If in Kechiche’s film the editing thus indicates the jagged, the work gains much of its coherence from rhyming scenes, from sequences earlier in the film that are matched by later ones. There is the earlier scene on Adele’s eighteenth birthday matched by the party in Emma’s garden much later on; the scene where she misses the bus and then shortly afterwards catches it, the scene where she goes to the bar and meets up with Emma, and the one later after she goes out into the night and meets at an outdoor dance the work colleague with whom she will have a brief fling. Most astutely there is the sequence early on when a school friend accuses her of being lesbian, and the scene late in the film as Emma calls her a slut after Adele admits that she has slept with the male colleague from work. Where in the scene in the school playground a friend attacks her for lesbian tendencies; Emma accuses her of possessing heterosexual ones. But in both instances the film captures well the sense of a woman under attack. Emma is cruel and vituperative, and it is as though her face semi-segues into that of the churlish friend from earlier.
We might not immediately make these connections, but then in this particular type of rhyming scene there is no need for one to do so. It differs greatly from the sort of rhyming approach adopted by Hollywood and explored by William C. Martell. Here he notices sequences that recur but with key differences. When for example a character returns to a place where he was previously frightened and is now no longer afraid, we are unequivocally aware that we have a rhyming scene. If someone is scared to go into the forest as a young boy and goes back there as a teenager on his own and without fear, everyone will be aware that he is going back to a place previously familiar to us. But it is perfectly possible one won’t be thinking at all of the earlier party sequence during the later one, the night time adventure early in the film and the night time adventure much later on, and especially the friend attacking Adele in the playground, and Emma attacking Adele in the apartment. In the examples Martell gives we have a fully conscious echo; in Blue is the Warmest Colour it is closer to a sub-conscious one. It can make the later scene all the more effective, and give structural balance to a film that may superficially look like it is lacking it, even if such matching sequences can easily be missed. Someone insisting that the film is messy and unstructured might be doing so because they are used to the sort of categorical rhyming scenes Martell talks up. Kechiche here searches out instead what we could call echoing moments rather than rhyming ones: sequences that share similarities with an earlier scene but that needn’t call attention to the similarity but can leave it as subtextually present.

The data:
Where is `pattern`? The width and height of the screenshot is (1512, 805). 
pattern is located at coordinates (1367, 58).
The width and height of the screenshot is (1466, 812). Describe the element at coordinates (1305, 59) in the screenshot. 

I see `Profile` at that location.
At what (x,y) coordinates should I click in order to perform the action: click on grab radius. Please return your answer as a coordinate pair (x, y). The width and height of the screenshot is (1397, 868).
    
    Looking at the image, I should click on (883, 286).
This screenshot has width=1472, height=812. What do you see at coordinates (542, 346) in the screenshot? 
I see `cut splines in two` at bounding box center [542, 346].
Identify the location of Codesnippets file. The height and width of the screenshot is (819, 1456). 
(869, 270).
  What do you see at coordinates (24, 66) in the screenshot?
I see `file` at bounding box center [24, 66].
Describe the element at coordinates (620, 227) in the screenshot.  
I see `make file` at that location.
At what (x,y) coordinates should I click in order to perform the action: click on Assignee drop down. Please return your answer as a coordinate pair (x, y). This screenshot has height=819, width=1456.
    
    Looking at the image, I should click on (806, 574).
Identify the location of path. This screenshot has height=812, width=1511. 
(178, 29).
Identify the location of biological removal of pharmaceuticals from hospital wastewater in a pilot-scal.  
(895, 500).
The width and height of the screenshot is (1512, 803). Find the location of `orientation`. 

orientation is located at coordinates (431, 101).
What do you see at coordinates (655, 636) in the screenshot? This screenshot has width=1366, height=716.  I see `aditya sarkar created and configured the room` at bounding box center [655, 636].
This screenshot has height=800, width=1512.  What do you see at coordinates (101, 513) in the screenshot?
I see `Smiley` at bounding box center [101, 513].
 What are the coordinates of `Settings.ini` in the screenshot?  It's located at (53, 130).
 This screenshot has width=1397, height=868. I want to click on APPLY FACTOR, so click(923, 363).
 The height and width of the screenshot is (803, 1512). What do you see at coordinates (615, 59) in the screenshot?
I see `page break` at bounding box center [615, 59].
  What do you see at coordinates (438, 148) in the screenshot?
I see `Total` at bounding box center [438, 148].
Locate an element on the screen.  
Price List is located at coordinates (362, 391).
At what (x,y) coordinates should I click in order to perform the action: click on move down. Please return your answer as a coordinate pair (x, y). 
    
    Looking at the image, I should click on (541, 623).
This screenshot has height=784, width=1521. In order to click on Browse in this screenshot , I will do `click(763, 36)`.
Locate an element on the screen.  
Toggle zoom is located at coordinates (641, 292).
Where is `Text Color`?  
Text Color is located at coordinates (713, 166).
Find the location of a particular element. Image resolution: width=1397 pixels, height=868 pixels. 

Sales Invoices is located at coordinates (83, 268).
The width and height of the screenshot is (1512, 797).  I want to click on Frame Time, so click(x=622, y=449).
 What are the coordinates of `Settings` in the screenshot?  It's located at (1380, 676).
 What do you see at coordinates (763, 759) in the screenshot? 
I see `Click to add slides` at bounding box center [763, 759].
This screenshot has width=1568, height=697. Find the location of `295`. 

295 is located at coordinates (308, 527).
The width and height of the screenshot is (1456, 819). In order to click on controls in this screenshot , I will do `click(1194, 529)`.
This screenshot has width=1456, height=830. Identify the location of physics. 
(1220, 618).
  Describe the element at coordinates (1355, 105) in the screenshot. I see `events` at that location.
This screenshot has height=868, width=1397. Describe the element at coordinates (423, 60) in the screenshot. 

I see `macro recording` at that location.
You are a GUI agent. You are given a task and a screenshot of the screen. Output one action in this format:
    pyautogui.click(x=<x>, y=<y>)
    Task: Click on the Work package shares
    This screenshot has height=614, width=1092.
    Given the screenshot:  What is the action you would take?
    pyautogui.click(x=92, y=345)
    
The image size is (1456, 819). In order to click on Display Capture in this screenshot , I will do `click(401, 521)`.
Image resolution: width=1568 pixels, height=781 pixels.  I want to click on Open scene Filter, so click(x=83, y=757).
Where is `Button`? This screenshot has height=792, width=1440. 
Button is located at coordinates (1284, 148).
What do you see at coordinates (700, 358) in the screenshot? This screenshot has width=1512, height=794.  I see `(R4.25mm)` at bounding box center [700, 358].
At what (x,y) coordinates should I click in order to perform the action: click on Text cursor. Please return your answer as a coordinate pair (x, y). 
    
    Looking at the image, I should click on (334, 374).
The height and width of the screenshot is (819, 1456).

Exercise requirements:
1. Rewrite the entries as a numbered list, from the line containing "Image resolution: width=1568" through the final line of the entries, with blank lines omitted.
2. Carry the passage on echoing scenes in Blue is the Warmest Colour forward from its last sentence.

Responses in order:
1.
1. Image resolution: width=1568 pixels, height=781 pixels.  I want to click on Open scene Filter, so click(x=83, y=757).
2. Where is `Button`? This screenshot has height=792, width=1440. 
3. Button is located at coordinates (1284, 148).
4. What do you see at coordinates (700, 358) in the screenshot? This screenshot has width=1512, height=794.  I see `(R4.25mm)` at bounding box center [700, 358].
5. At what (x,y) coordinates should I click in order to perform the action: click on Text cursor. Please return your answer as a coordinate pair (x, y). 
6.     Looking at the image, I should click on (334, 374).
7. The height and width of the screenshot is (819, 1456).

2.
Such sequences are consistent with the film’s interest in the implicit over the explicit, and if the film is in the tradition of the great Maurice (The Mouth Agape, Loulou, To Our Loves) Pialat it lies in the play on both of those words. Few directors were more explicitly implicit than Pialat as he would often allow for strong actions but within vague motivations: the father slapping his daughter in To Our Loves, the knifing in Loulou, the killing of the cat in L’enfance nue. The deed is unequivocal but the motives equivocal. If Kechiche’s film seems finally weak next to Pialat’s work it lies in the explicit action and the implicit motivation less brilliantly attenuated. In an example of a rhyming rather than echoing scene there is a moment where Emma comes round for dinner at Adele’s parents place, and then a little later in the film Adele goes round to Emma’s. There is both the conscious rhyme and the all too clear socio-economic delineation. Where Emma eats spaghetti with Adele’s family, Adele eats oysters at Emma’s. Where Adele has to pretend that Emma is a tutor helping her with philosophy, Emma has no problem introducing Adele as her girlfriend to her mother and stepfather. The problem is not that Adele and Emma are from different social backgrounds (Loulou is one of the great French films on class division), it is more that the film falls too easily into representative conventions. They are both meet the parents scenes, set-pieces of social awkwardness moving in different directions but never quite escaping the ease of the image.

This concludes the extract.